Sitting next to Alvarez in the hearing room was comedian Jon Stewart, who delivered his own powerful and passionate testimony following an emotional moment in the hallway where he was given the turnout coat of FDNY legend Ray Pfeifer.

"They responded in five seconds, they did their jobs with courage, grace, tenacity, humility -- 18 years later, do yours," he demanded of lawmakers.

The bill was passed and in July, President Donald Trump signed the “Never Forget the Heroes Act.”

"First responders from across the country rushed to New York and worked endless days and sleepless nights," Trump said during the signing ceremony where he was surrounded by more than 60 first responders. "They fought to rescue every person trapped in the rubble and then searched for months to find the remains of the fallen. The love and loyalty of our 9/11 responders knew no bounds."

Crisis On City Streets

When asked about the big story he covered this year, reporter Steve Burns said we're reaching crisis state in the case of our city streets getting more dangerous for pedestrians and especially cyclists.

Last year, the number of cyclists killed on New York City streets was 10. This year that number has nearly tripled to 29 and advocates are saying things need to change to protect cyclists.

New York City cyclist

The city launched its Vision Zero initiative years ago and Mayor Bill de Blasio signed the “Streets Master Plan” into law last month, committing to building 250 miles of protective bike lanes in the city over five years starting in late 2021. 
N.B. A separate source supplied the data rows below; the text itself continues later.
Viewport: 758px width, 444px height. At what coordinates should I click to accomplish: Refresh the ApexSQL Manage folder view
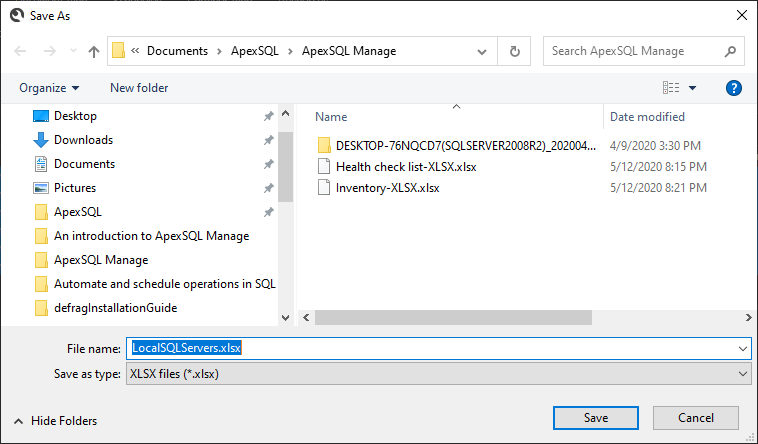(514, 51)
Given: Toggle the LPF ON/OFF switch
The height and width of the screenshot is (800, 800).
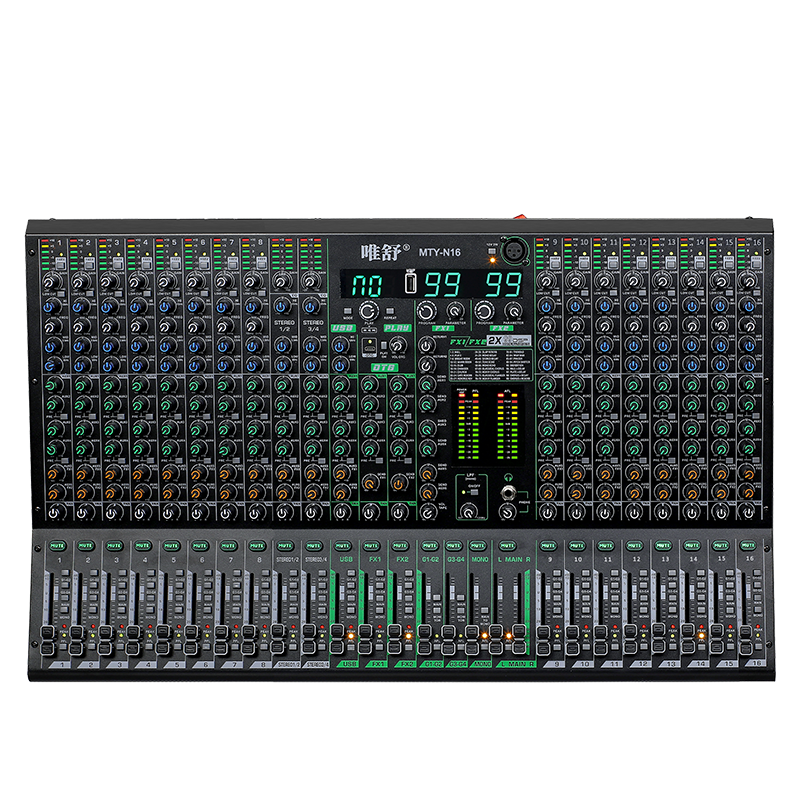Looking at the screenshot, I should tap(474, 492).
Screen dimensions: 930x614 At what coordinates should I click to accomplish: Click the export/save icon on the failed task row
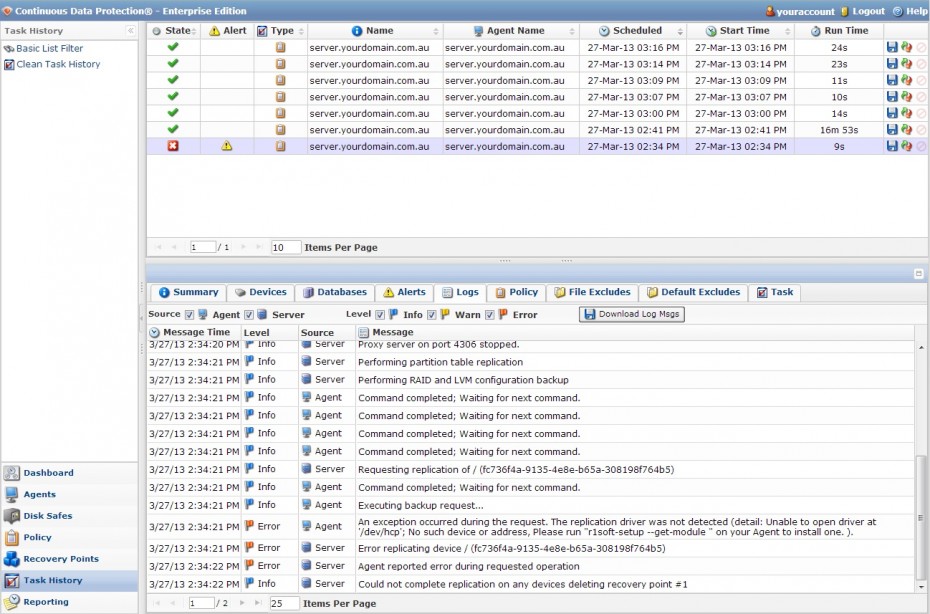[x=892, y=146]
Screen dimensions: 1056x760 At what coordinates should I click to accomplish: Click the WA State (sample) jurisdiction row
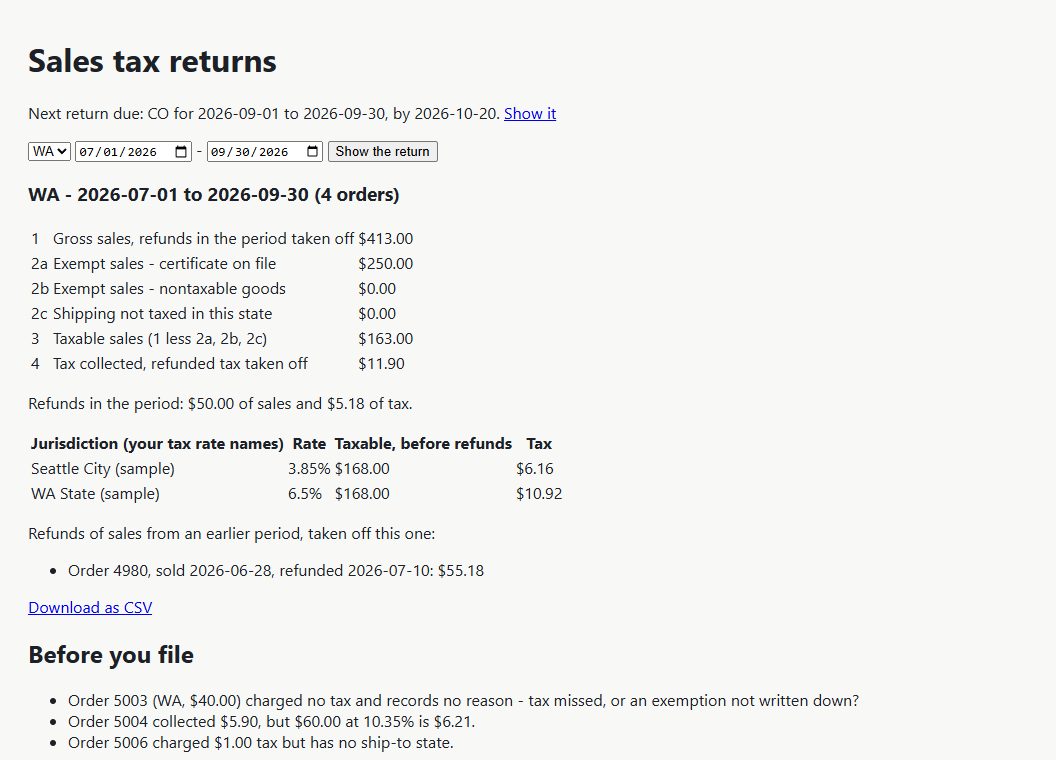(x=296, y=494)
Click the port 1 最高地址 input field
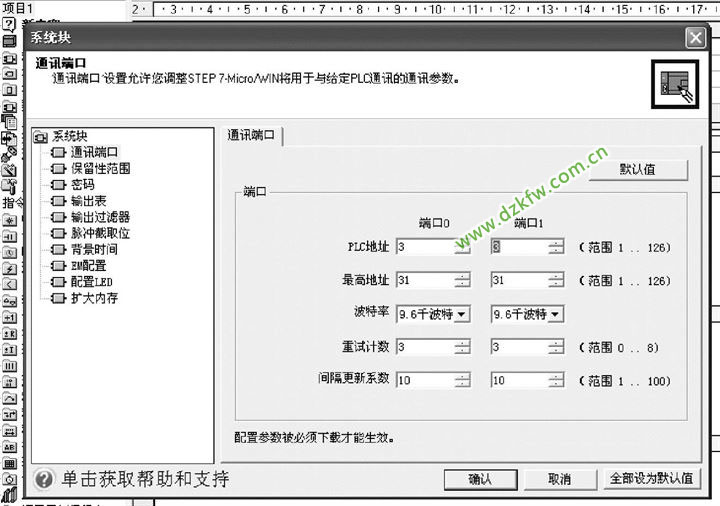The width and height of the screenshot is (720, 506). 519,281
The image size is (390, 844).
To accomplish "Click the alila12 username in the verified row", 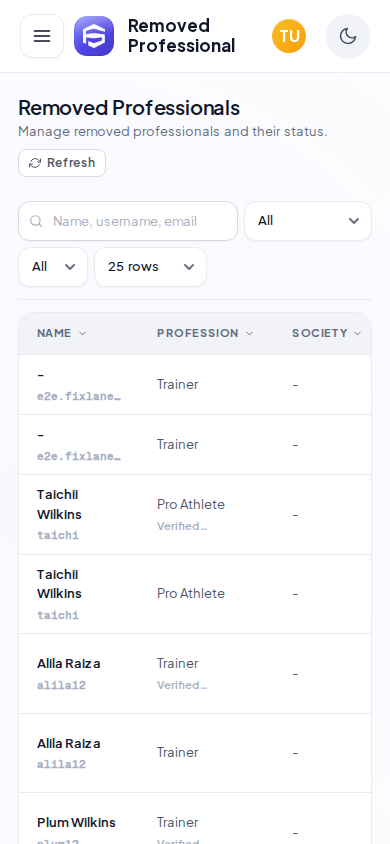I will [61, 685].
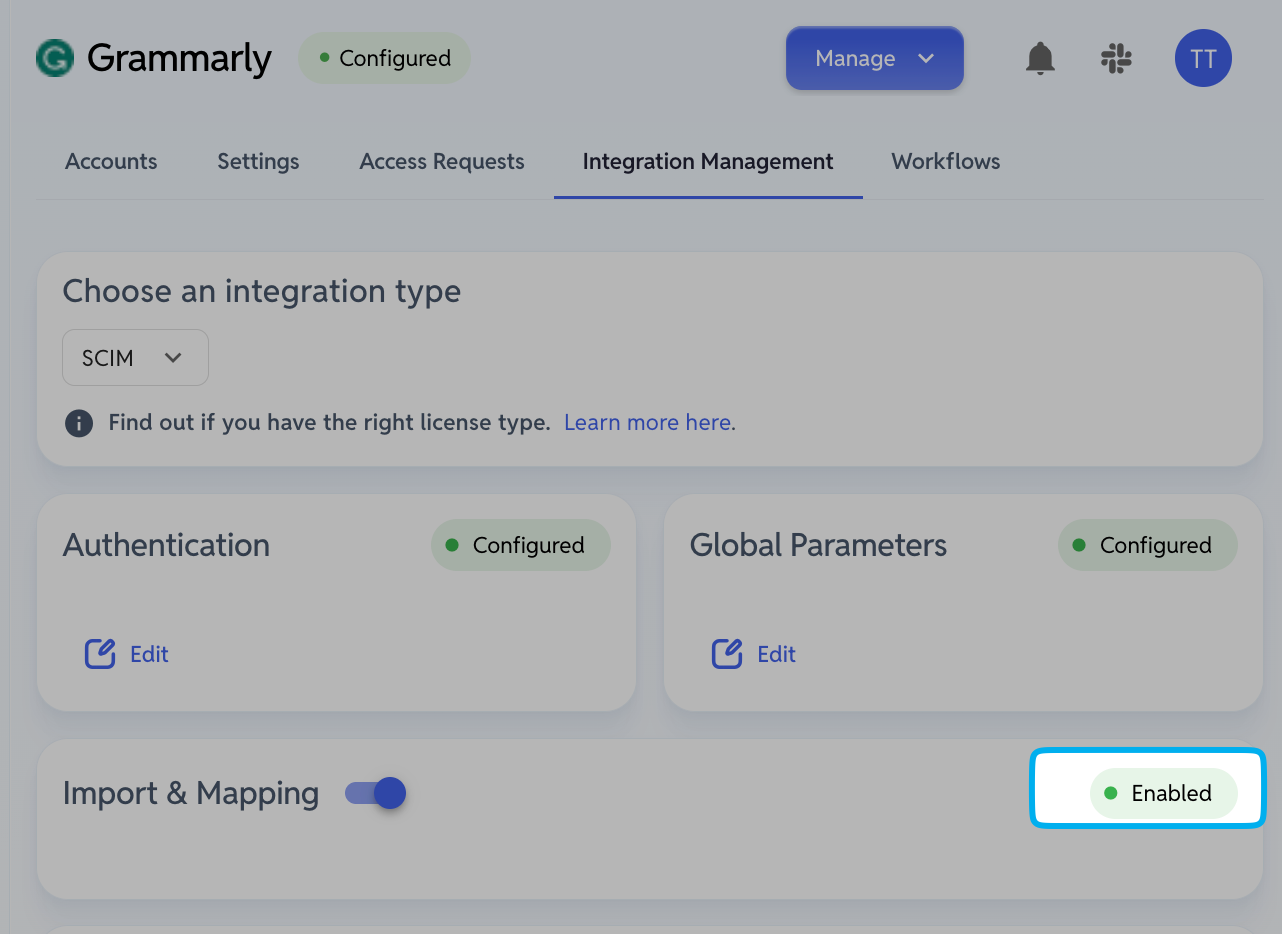This screenshot has height=934, width=1282.
Task: Click the Grammarly logo icon
Action: tap(55, 58)
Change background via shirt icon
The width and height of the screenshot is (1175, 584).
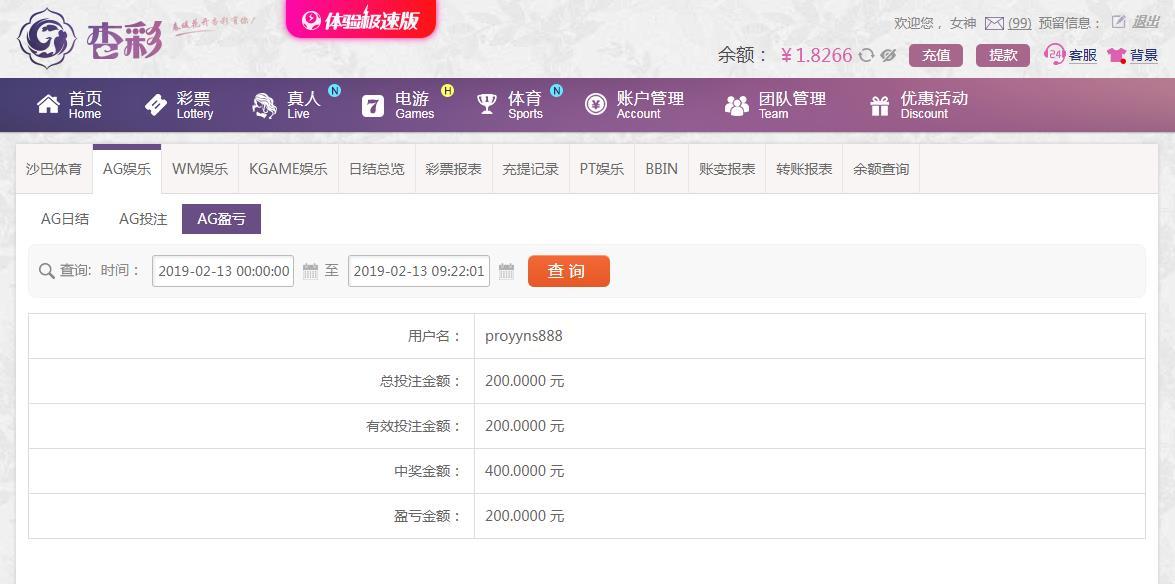(x=1117, y=55)
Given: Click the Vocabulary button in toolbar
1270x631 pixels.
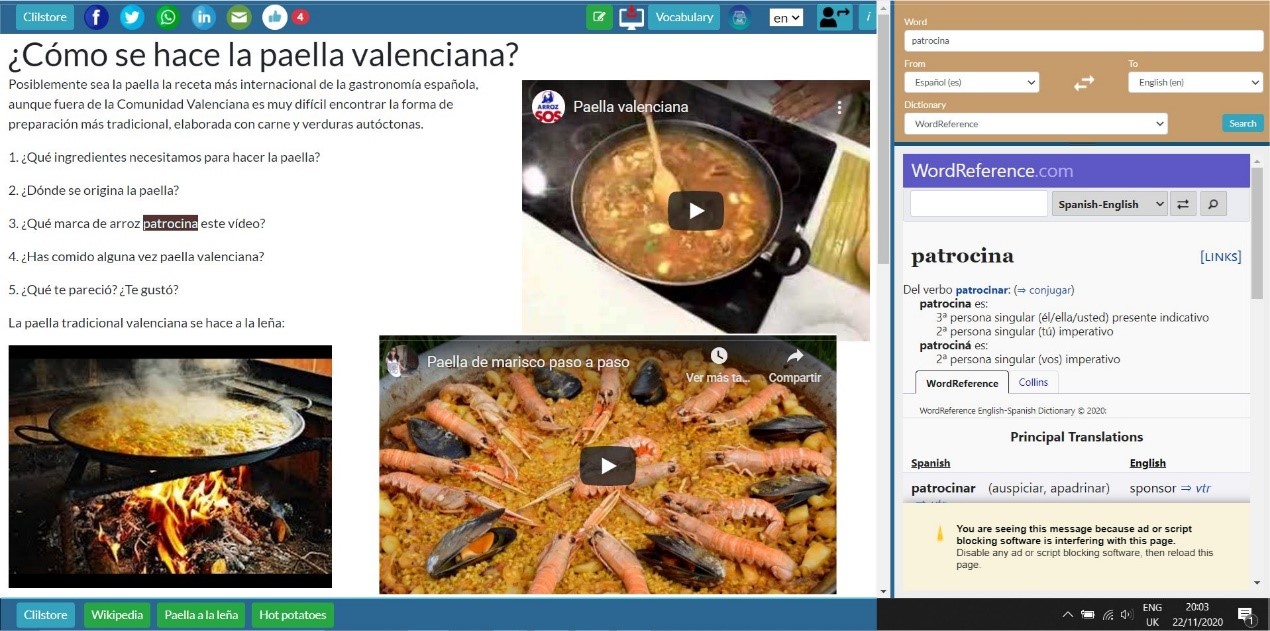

But with a finite amount of space on the roads that has to be shared among pedestrians, cyclists, buses and cars some may argue that the city may have grown stagnant in its efforts. 

The big question is what can we blame for the rise in cyclist fatalities and there really isn't one clear answer. Eleven happened after dark, seven occurred during rush hour, nine during the middle of the day, two cyclists were killing after crashing into open car doors, two were struck by hit and run drivers, 10 were hit by trucks, one was killed by a drunk driver. The youngest victim was 10 and the oldest was 87. There's no common thread, which is frustrating when trying to find a solution, Burns reported.

The Race For The White House

New York City mayors, both past and present, made national headlines as they set their sights on the White House. Veteran City Hall reporter Rich Lamb covered both Mayor Bill de Blasio's failed 2020 bid and the recent entry of former three-term Mayor Michael Bloomberg

Bloomberg joined the race in late November and has already outspent more any of the Democrats have in the race and one of the polls already has him at 7%. Lamb says what he's trying to do is position himself as a successful business man and political businessman.

Michael Bloomberg

His opponents are highly critical of him saying that he's trying to buy the election. As Lamb reports, Bloomberg's money is both an advantage and disadvantage. The 77-year-old former Republican can buy ads across the country and hope to build a momentum of goodwill, creating his own image, but a lot of young Democratic voters don't like the billionaire who's in the White House now and aren't so sure about the billionaire who's trying to move him out.

He's committed $100 million to anti-Trump campaign ads and has committed further millions on voter registration campaigns in battleground states.

He tried this before in 2016 and backed off, later endorsing Hillary Clinton.

In September, de Blasio announced he was ending his 2020 presidential campaign.

The mayor joined the primary in May and had trouble gaining support, polling at one percent or less in most national polls during his four months in the race.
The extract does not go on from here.